La molécule d’eau, omniprésente sur Terre et indispensable à la vie, circule naturellement sur de très longues distances, passant par l’eau de pluie, les nappes phréatiques, les cours d’eau et les océans. L’eau est également un excellent solvant, ce qui implique malheureusement qu’elle véhicule avec elle certaines substances chimiques, y compris des pesticides. Ces derniers peuvent donc se retrouver dans absolument tous les environnements.

Cours d’eau, lacs, étangs : la pollution des eaux de surface

Dans les champs comme en ville, l’écoulement des eaux de pluie transporte énormément de polluants, dont les pesticides. En France, la très grande majorité des eaux de surface, à savoir les rivières, fleuves, lacs et étangs, montrent la présence de traces plus ou moins concentrées de pesticides. Une étude de l’Institut Français de l’Environnement (IFEN) de 2004 montrait que seul 3% des eaux de surface ne montraient pas de signe de pesticides.

Pollution des eaux souterraines : nos nappes phréatiques largement contaminées

En plus des eaux de surface, l’épandage agricole de pesticides contamine avant tout les nappes phréatiques, largement utilisées pour arroser les cultures, abreuver les troupeaux, et… désaltérer les humains. Toujours en 2004, près d’un quart déjà des eaux souterraines testées demandaient un traitement pour pouvoir devenir potable.
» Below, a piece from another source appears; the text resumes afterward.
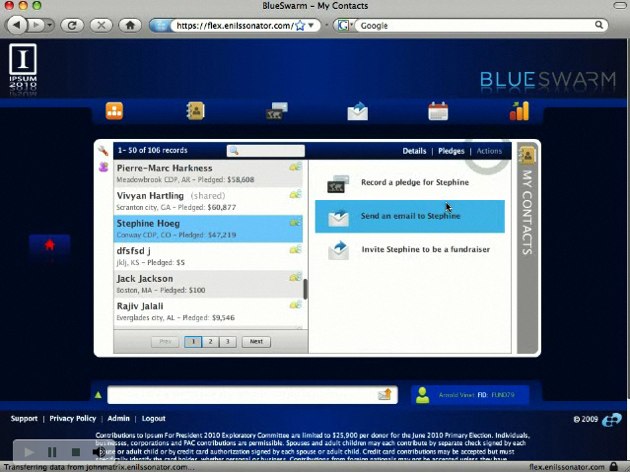Open the orange dashboard grid icon
This screenshot has width=630, height=473.
[x=115, y=111]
Comme l’évoque le dicton populaire, « de l’eau a coulé sous les ponts » depuis 2004, laissant imaginer l’état catastrophique des eaux depuis lors.

Des pesticides dans l’eau courante

Le cycle de l’eau étant ce qu’il est, la majorité des captages d’eau destinés à fournir l’eau courante et potable portent des traces repérables de pesticides. Si certaines sont traitées pour les réduire, toutes ne le sont pas. Et, dans tous les cas de figure, les doses relevées et considérées comme acceptables ne tiennent pas compte des effets cocktails, ou encore de la bioaccumulation de certaines substances. Le bon documentaire « Du poison dans l’eau du robinet » de Sophie Le Gall diffusé en mai 2010 évoquait déjà les nombreuses problématiques de l’eau potable.

Au final, après un siècle d’utilisation intensive de pesticides chimiques, ces derniers ont contaminé tout le cycle de l’eau, et se retrouvent jusqu’au cœur des océans, ou dans la rosée du matin. Certains sont encore présents dans l’environnement des décennies après leur interdiction. Heureusement, de nouvelles méthodes d’agriculture Bio permettent aujourd’hui de se passer de ces produits phytosanitaires de synthèse. Face aux lobbys de l’industrie agroalimentaire, et sans soutien politique fort, ils peinent cependant encore à trouver leur place, malgré une véritable demande de la part du public.